Same thing here. Ezmerelda lays out her Tarokka deck flat on the ground and invites nearby spirits to communicate by flipping the cards over. Markovia can’t do much in the physical realm, but with Ez’s help and the magic of the seance, she could certainly do that much.

Of course, Tarokka cards don’t have any exposition on them - just cool pictures depicting things like “the Shepherd” and “the Anarchist.” Because there are so many of them, however, it becomes a fun puzzle to encode and decode different kinds of Tarokka messages. (For example, Markovia could communicate the Abbot’s history by first flipping the Shepherd card, then flipping the Broken One immediately afterward.)

Because Markovia can’t speak unless she’s using cards to answer the players’ questions, the scene also put the players directly in the drivers’ seat, keeping their attention and engagement throughout the process. After figuring out the minimum number of questions the players needed to ask to get the information they needed (seven), I decided to let them ask thirteen questions per seance, just to give them a bit of padding and additional freedom. (If they started going off-track too much, Ez could chime in and gently help nudge things back on track.)

I don’t know about you, but I immediately felt a lot happier with this version of the seance than the prior ones. It felt elegant in a way that the originals didn’t, focusing on core narrative and thematic elements while presenting the players with a clean, simple, but engaging gameplay loop that also promoted agency and exploration.

And in the end, is there any more you can really ask for?

Comments

Thanks for the substantive feedback - you make some very good points. I did enjoy the concept in principle, and I'm always a fan of lore. (It's worth noting, though, that lore is more often enjoyed by DMs than players—I'd be surprised if more than 50% of players remembered who Lugdana was by this point, let alone cared.) Ultimately, too, Re-Reloaded is more about cutting content than adding it. "No content for the sake of content" has been my guiding principle in making this revision—if I can find a place to include that sort of mechanic in a way that complements the narrative rather than detracting from it, I will. Until then, though, it'll remain on the cutting-room floor. Gotta kill your darlings, after all ;)

---+---

Answer these about the Tarokka seance post:
(a) Where does Ezmerelda lay out her Tarokka deck?
(b) How many questions per seance did the writer let the players ask?
(c) What does the comment name as the guiding principle of the revision?

(The data):
---+---

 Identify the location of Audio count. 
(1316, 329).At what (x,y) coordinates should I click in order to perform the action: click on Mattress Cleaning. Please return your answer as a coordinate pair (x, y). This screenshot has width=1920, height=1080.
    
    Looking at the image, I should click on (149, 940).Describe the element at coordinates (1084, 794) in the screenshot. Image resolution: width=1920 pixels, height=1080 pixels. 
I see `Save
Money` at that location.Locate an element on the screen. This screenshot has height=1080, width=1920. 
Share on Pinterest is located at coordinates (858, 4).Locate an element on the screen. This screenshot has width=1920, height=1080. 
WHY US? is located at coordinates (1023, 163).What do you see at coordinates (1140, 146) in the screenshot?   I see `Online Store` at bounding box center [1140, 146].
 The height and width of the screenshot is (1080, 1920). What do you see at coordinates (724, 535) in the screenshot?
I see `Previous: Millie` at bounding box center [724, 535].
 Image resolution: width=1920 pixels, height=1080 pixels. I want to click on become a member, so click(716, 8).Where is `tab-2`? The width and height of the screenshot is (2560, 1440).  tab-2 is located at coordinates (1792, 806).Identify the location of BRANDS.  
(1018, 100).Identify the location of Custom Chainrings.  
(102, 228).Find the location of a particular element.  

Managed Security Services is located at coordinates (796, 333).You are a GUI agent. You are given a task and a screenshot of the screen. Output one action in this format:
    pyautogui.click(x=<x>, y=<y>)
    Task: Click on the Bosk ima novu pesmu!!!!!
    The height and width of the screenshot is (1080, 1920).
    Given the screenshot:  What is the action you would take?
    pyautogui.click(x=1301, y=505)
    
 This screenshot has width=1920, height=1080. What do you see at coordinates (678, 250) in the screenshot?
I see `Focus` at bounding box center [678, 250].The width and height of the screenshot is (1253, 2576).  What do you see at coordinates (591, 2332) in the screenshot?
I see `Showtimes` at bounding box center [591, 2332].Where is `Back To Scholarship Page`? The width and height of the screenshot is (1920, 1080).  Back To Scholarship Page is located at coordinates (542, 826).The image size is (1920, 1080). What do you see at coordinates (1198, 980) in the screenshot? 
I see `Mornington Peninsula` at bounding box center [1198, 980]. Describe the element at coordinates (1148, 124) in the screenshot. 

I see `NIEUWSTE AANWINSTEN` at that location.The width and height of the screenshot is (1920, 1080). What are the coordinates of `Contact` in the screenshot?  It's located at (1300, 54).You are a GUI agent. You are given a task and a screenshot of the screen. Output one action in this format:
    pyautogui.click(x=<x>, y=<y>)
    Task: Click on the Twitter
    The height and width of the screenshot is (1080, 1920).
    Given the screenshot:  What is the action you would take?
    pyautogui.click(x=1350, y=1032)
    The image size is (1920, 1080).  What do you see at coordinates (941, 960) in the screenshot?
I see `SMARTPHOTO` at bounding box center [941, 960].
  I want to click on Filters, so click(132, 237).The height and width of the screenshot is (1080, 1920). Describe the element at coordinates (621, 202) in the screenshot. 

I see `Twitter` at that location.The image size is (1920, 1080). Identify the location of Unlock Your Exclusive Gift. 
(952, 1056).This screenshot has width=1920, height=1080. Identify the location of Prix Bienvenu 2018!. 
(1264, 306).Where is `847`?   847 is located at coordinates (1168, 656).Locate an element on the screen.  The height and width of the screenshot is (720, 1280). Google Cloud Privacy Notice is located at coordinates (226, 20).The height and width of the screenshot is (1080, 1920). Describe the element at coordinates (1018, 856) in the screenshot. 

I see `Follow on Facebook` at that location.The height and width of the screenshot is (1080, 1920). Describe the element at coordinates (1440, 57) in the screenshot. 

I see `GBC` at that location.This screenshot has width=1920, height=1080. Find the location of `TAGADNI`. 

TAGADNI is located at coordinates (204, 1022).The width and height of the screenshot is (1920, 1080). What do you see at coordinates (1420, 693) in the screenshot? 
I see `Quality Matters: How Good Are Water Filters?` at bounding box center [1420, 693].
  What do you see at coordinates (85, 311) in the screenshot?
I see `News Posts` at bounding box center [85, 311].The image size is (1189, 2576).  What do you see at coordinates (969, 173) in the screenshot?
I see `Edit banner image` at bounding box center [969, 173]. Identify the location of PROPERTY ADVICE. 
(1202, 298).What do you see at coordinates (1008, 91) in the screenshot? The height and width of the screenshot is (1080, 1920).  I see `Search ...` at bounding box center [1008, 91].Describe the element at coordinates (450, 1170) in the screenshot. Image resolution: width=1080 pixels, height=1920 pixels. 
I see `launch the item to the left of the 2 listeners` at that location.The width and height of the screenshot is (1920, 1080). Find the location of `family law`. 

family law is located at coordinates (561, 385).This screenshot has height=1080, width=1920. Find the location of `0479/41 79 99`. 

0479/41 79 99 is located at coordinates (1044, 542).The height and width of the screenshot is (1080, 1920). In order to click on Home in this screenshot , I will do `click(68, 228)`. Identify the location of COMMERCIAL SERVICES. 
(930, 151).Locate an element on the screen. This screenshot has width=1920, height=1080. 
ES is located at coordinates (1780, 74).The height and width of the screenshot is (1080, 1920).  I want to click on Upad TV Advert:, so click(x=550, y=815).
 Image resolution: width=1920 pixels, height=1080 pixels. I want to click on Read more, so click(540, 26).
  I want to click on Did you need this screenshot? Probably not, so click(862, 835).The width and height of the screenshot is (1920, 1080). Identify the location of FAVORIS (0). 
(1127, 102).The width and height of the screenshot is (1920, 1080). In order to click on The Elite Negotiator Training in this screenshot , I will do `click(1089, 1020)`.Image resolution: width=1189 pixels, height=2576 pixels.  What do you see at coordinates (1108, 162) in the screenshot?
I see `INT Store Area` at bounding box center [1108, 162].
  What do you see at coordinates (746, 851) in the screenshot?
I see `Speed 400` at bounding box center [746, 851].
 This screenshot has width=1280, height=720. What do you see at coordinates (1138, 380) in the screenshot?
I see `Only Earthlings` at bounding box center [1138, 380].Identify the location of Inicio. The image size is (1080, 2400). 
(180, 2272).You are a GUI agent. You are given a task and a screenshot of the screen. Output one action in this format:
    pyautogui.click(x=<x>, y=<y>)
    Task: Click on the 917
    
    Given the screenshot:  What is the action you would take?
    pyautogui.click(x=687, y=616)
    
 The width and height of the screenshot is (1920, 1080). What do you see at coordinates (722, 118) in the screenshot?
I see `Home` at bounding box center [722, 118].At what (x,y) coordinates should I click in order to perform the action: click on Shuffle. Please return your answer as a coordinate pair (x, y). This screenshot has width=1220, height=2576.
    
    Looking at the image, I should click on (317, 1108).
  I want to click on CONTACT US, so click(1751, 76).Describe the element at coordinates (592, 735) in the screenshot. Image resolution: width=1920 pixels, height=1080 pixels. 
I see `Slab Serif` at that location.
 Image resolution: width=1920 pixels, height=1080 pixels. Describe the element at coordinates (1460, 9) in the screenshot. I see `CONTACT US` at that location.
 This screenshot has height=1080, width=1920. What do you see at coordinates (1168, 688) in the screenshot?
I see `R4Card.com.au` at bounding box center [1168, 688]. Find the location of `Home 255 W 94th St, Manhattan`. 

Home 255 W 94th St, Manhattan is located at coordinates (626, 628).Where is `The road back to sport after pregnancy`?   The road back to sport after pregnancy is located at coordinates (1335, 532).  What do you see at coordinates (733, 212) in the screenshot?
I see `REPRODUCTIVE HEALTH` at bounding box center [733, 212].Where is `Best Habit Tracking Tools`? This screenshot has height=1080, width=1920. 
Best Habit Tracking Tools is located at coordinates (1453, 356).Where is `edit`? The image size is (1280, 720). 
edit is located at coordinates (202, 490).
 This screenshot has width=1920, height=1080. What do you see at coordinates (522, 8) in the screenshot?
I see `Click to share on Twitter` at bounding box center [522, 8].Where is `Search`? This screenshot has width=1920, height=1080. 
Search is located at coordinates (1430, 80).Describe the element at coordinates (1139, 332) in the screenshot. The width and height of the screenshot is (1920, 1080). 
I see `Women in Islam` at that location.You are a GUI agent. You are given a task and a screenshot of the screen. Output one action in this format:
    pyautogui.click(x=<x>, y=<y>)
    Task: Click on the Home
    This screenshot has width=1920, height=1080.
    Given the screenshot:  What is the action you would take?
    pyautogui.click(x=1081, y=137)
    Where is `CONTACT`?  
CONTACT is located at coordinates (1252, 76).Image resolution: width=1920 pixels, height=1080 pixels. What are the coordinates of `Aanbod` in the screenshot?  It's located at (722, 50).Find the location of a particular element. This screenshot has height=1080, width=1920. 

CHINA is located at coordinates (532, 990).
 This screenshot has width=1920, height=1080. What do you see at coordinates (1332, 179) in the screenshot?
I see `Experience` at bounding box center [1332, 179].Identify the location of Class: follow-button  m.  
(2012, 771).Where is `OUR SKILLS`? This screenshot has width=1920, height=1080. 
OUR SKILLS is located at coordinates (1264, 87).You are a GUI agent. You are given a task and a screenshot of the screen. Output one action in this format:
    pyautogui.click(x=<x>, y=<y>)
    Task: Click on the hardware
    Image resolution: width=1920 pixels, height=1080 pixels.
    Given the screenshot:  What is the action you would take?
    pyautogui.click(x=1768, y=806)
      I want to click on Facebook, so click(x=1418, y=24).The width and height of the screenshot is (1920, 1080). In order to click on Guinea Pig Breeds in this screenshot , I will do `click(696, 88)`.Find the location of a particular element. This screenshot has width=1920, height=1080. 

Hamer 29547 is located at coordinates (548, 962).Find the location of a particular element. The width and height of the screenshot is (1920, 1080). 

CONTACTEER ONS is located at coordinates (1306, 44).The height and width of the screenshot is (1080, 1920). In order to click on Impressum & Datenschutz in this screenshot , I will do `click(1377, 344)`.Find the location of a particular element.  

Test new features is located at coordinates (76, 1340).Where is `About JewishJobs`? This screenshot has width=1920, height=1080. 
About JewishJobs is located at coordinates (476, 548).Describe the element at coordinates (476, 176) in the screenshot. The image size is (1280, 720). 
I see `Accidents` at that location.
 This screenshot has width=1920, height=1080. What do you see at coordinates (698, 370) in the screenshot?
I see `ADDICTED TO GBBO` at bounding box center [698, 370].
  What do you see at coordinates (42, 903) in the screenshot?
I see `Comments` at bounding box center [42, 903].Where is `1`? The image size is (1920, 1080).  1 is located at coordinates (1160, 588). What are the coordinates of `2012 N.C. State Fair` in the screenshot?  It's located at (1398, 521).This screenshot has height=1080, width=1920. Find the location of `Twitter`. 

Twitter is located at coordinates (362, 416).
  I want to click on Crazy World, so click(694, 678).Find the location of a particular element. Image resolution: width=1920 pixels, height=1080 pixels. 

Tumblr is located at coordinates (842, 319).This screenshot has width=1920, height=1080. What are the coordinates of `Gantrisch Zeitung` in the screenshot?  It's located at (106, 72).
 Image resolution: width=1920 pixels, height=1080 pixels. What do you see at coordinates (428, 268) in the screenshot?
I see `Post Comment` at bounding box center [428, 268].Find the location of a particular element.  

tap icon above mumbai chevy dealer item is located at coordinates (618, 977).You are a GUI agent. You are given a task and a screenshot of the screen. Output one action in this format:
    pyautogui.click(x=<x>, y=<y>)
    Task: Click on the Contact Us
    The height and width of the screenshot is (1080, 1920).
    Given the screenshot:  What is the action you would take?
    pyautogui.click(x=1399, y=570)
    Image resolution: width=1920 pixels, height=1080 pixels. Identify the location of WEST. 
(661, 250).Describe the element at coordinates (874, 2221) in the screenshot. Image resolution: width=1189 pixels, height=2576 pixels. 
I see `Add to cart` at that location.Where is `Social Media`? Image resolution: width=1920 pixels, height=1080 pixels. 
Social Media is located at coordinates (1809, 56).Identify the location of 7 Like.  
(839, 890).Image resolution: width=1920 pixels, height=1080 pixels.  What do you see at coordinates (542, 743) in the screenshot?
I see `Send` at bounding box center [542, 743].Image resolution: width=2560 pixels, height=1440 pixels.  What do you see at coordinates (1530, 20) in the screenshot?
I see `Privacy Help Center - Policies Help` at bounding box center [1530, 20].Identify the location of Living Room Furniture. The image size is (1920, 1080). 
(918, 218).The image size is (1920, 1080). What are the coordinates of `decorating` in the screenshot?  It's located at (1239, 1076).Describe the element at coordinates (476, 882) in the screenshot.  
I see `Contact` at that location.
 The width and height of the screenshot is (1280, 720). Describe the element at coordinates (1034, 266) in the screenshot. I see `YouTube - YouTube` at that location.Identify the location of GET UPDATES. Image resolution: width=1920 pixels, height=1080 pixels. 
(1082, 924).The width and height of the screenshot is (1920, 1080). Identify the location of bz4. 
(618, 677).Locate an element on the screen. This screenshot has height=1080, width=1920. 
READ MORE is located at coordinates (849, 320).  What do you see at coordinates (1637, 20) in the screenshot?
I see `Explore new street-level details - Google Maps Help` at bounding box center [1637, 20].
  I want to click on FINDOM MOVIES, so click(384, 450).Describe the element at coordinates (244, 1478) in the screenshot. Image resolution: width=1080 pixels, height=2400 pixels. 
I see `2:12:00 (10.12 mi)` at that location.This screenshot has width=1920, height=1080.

---+---

(Solved exercise):
(a) Flat on the ground.
(b) Thirteen.
(c) "No content for the sake of content."